Впервые на него нашли сомнения. А что, если Хилма действительно такова, какой кажется? Что, если ей вовсе не нужна его усадьба — строить какие-то планы на этот счет вообще было бы довольно глупо, ведь вопрос, будет ли Кьен-Сабе принадлежать ему, решится только через несколько месяцев. Что, если она была искренне возмущена? Но он тут же одернул себя: чтобы его, взрослого мужчину, могла обвести вокруг пальца какая-то девчонка? Его, бесстрашного Энникстера, умницу, человека дела? Да никогда в жизни! Что бы ни случилось, он останется хозяином собственной судьбы.

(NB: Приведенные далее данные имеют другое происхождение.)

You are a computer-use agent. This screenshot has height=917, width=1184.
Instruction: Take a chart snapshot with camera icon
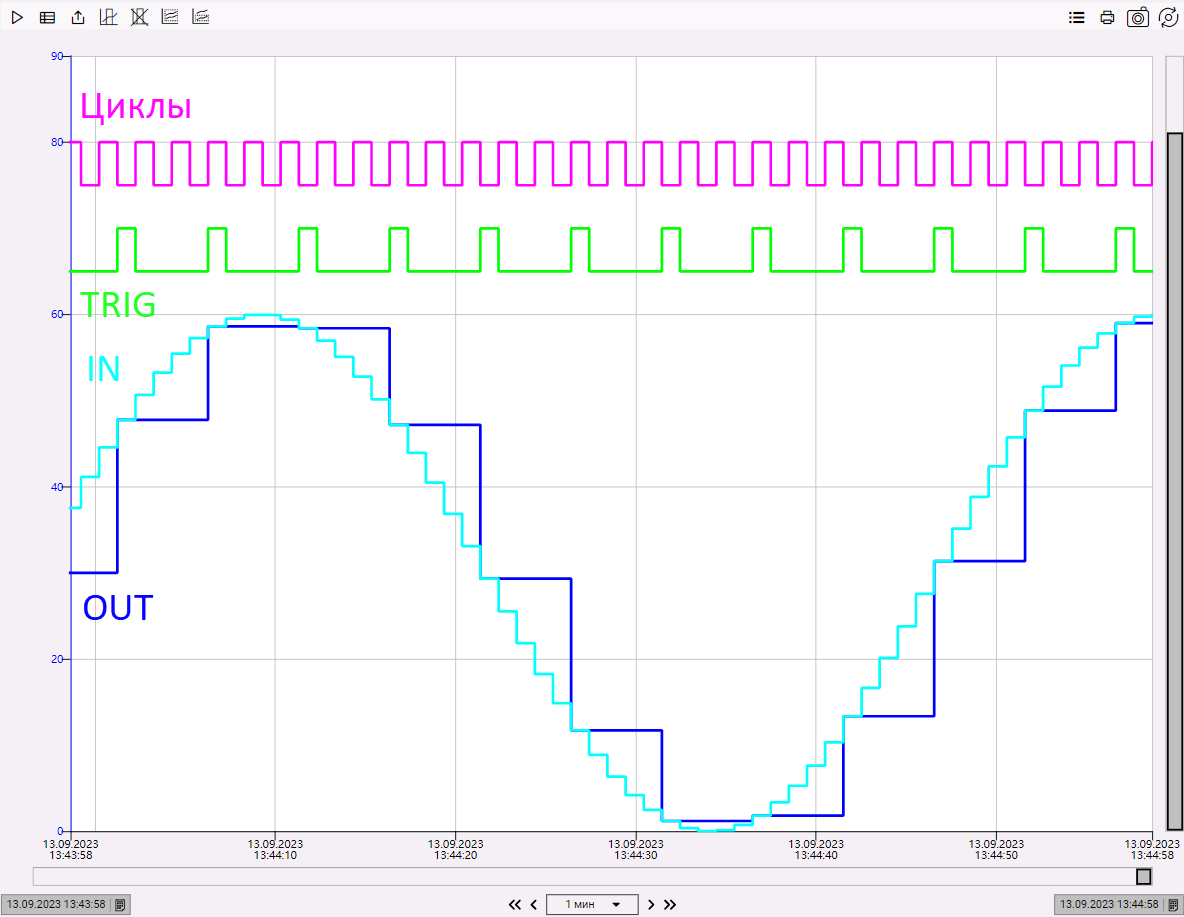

В таком настроении подъехал он к Кьен-Сабе. Но, несмотря на то, что решение было принято, Энникстер не мог справиться с собой. Он расседлал кобылу и подвел ее к колоде с водой, стоявшей у конюшни, и вдруг у него бешено заколотилось сердце при мысли, что Хилма где-то тут близко. Уже темнело, но он воровато шарил глазами по сторонам, высматривая ее. Энникстер, сам не зная почему, уверил себя, что Хилма не скажет родителям о том, что произошло между ними прошлым вечером под Эстакадой. Он и мысли не допускал, что между ними все кончено. Ему следует извиниться, это уж конечно! Прийти с повинной, так сказать, покланяться. Ну что ж, покланяться так покланяться. После того как она призналась ему в любви, он больше не боялся ее. Нужно только увидеться с ней, и чем скорее, тем лучше, — и все уладить. Так сказать, перевернуть страницу. Что, собственно, ему от нее нужно, он не представлял себе ясно, хотя прежде хорошо знал, что именно. Теперь желанная цель рисовалась ему несколько расплывчато. Точно определить ее он не мог. Пусть все складывается само собой — не надо задумываться о последствиях; то, что произойдет, должно произойти естественно. Одно лишь он знал твердо — Хилма занимает его мысли утром, днем и ночью, он чувствует себя счастливым, когда она рядом, и страдает вдали от нее.